• **TASKS AND EXERCISES**:
1: According to the call excerpt, when is the proxy voting cutoff?
2: Please explain, based on the call excerpt, why ISS and Glass Lewis recommended that shareholders vote FOR the business combination with Mantos. Answer in one to three sentences.

EXCERPT PROVIDED START

At Pinto Valley 178 employees participated in its Leadership Academy training program in 2021, and 100% of line leaders achieved their Inspiring Leader Certificate. Pinto Valley’s continued focus on training, development and succession planning in 2021, resulted in a record number of promotions and personnel development opportunities many at the supervisor and superintendent levels.
We’re now moving to slide 18. We recently mailed out the materials for the special meeting of shareholders to approve the Mantos transaction which will be held virtually on February 28 at 10 a.m. Pacific Time. The materials including the proxy management information circular, form of proxy and instructions to register and attend the meeting were filed on SEDAR and are also available on our website.
Yesterday we announced, that both ISS and Glass Lewis have recommended that shareholders vote FOR the proposed business combination with Mantos. In support of their recommendation to shareholders both independent proxy advisory firms reiterated the strategic merits of the transaction which will create a premier copper producer with transformational near-term growth and meaningful synergies.
The proxy voting cutoff is February 24 at 10 a.m. Pacific Time. We encourage our shareholders to vote in advance of the meeting, and remind them that there are several methods to vote as indicated in the meeting materials. If you need assistance voting your shares, you can contact our proxy solicitation agent, Laurel Hill Advisory Group. Since the transaction’s announcement Capstone Copper’s integration planning has been in the works and is advancing well.
I’ll leave you now with Cashel Meagher.
Cashel Meagher
Thanks so much, Wendy. Good day. We’re now on Slide 19. I want to give my own thoughts on the Capstone-Mantos combination, as this was the driving factor that made me want to join this group. The combination offers significant growth, incredible optionality and this is backed by a cash flow foundation of recently expanded and optimized mines plus a pristine balance sheet. No other copper company offers the immediate prospect of growth, synergy and enthusiasm that exists between Santo Domingo and Mantoverde.
I visited Chile two weeks ago and I found the excitement there infectious as integration steps are in progress and the synergy studies are well underway. It’s rare in mining to find opportunities where you can create a district approach with decisions made by one company. I can’t think of another company that has two transformational projects within a stone’s throw of one another, fully permitted with one underway and fully financed. Some of the value-added work being conducted at Santo Domingo like the cobalt feasibility study will be ultimately beneficial to Mantoverde, unearthing their own hidden cobalt value in its resource.

EXCERPT PROVIDED END
DATA SHOWN START

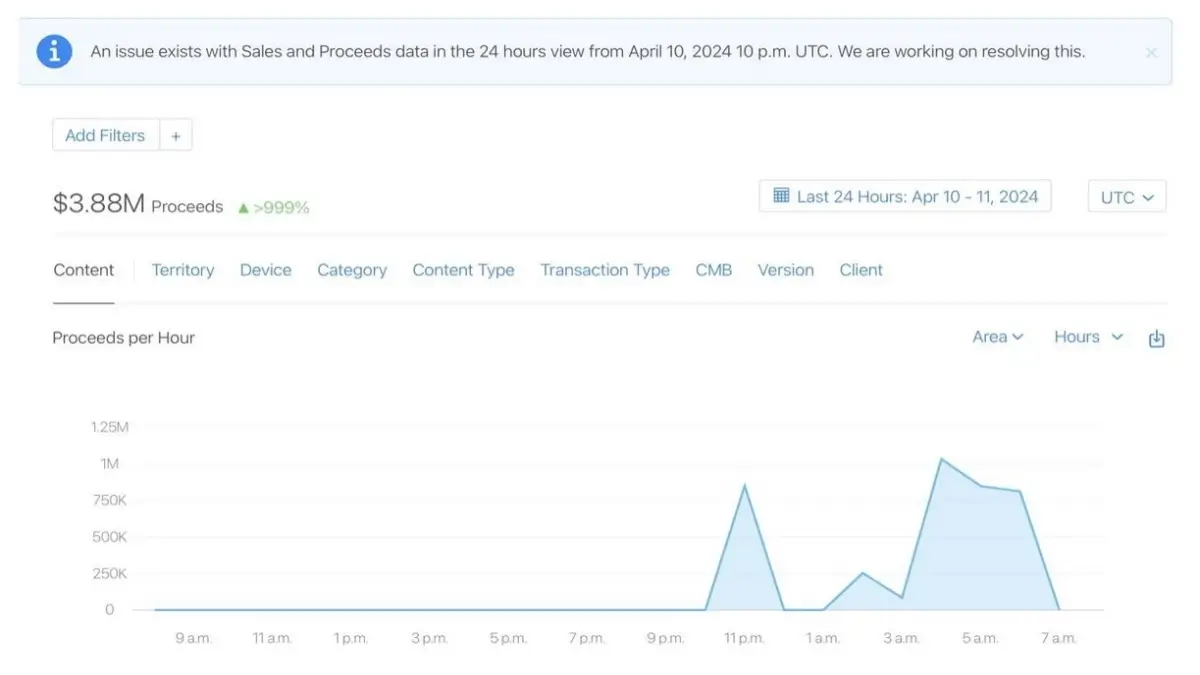View the CMB tab
The height and width of the screenshot is (675, 1200).
[713, 270]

DATA SHOWN END

• **SOLUTIONS TO THE TASKS**:
1: February 24 at 10 a.m. Pacific Time.

2: Both independent proxy advisory firms cited the strategic merits of the transaction. It will create a premier copper producer with transformational near-term growth and meaningful synergies.